> **ASSIGNMENT**
Give back a single figure: the number of lines in the entries below that contain "computer".

*** TASK INPUTS Section Begins ***

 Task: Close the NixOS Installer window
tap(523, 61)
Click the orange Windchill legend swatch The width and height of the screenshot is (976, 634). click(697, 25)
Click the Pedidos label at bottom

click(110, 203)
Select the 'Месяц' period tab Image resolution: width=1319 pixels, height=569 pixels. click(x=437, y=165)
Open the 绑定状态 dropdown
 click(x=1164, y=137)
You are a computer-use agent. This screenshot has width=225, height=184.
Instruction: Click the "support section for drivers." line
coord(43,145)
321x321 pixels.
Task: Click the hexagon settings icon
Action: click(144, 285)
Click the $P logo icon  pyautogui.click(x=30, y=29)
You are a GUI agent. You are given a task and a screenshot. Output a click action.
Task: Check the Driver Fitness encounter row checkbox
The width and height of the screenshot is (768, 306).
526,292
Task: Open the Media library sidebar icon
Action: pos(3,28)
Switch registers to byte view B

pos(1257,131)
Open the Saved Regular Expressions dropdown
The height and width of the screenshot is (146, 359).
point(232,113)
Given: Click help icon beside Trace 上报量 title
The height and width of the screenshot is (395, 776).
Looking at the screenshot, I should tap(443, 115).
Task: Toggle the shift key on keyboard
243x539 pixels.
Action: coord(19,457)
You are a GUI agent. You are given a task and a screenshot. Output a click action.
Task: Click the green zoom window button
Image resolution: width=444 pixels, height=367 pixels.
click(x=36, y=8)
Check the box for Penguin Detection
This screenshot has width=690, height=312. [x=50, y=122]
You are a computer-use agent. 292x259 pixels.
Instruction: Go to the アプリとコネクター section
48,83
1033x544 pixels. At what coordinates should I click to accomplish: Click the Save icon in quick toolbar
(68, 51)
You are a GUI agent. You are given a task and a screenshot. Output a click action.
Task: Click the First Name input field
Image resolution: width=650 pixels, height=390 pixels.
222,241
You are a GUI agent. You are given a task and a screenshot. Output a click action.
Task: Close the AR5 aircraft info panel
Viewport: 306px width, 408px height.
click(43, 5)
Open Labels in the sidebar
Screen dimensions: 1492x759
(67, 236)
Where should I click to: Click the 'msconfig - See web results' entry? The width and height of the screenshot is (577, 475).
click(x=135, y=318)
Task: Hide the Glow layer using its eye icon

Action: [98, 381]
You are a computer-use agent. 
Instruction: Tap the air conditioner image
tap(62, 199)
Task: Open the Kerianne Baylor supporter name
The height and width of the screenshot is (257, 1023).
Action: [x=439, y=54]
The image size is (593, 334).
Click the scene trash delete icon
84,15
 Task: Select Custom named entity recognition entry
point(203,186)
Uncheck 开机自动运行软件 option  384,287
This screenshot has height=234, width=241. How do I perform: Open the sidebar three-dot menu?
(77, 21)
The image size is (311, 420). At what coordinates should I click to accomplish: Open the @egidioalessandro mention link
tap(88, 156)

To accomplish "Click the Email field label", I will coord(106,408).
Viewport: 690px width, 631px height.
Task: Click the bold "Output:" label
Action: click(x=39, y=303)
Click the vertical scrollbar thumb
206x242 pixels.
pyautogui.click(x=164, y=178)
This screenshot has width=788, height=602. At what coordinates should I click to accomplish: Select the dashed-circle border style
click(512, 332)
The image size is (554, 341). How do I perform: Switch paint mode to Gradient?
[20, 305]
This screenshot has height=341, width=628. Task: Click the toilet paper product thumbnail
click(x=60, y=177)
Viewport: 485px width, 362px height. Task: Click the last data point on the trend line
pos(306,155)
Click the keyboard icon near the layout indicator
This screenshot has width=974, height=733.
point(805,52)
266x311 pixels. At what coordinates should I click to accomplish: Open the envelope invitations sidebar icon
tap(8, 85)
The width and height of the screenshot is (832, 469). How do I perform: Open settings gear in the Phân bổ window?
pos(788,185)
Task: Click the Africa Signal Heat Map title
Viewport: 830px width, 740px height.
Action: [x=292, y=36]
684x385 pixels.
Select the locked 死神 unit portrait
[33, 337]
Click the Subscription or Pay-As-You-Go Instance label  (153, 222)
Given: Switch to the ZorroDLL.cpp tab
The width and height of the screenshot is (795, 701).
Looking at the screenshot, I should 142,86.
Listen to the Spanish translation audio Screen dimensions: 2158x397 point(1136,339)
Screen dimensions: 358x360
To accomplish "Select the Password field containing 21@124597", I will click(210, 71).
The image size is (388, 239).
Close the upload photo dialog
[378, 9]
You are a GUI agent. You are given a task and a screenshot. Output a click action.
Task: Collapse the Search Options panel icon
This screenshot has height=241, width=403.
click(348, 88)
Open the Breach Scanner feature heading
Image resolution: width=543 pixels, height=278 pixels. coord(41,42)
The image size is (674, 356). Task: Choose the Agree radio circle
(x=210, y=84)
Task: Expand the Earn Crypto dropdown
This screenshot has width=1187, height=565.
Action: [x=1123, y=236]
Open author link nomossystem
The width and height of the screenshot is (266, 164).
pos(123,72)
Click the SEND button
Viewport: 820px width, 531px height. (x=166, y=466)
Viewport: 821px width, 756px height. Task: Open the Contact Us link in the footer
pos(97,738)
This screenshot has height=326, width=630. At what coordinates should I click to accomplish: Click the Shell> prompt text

*** TASK INPUTS Section Ends ***

> **EXERCISE OUTPUT**
3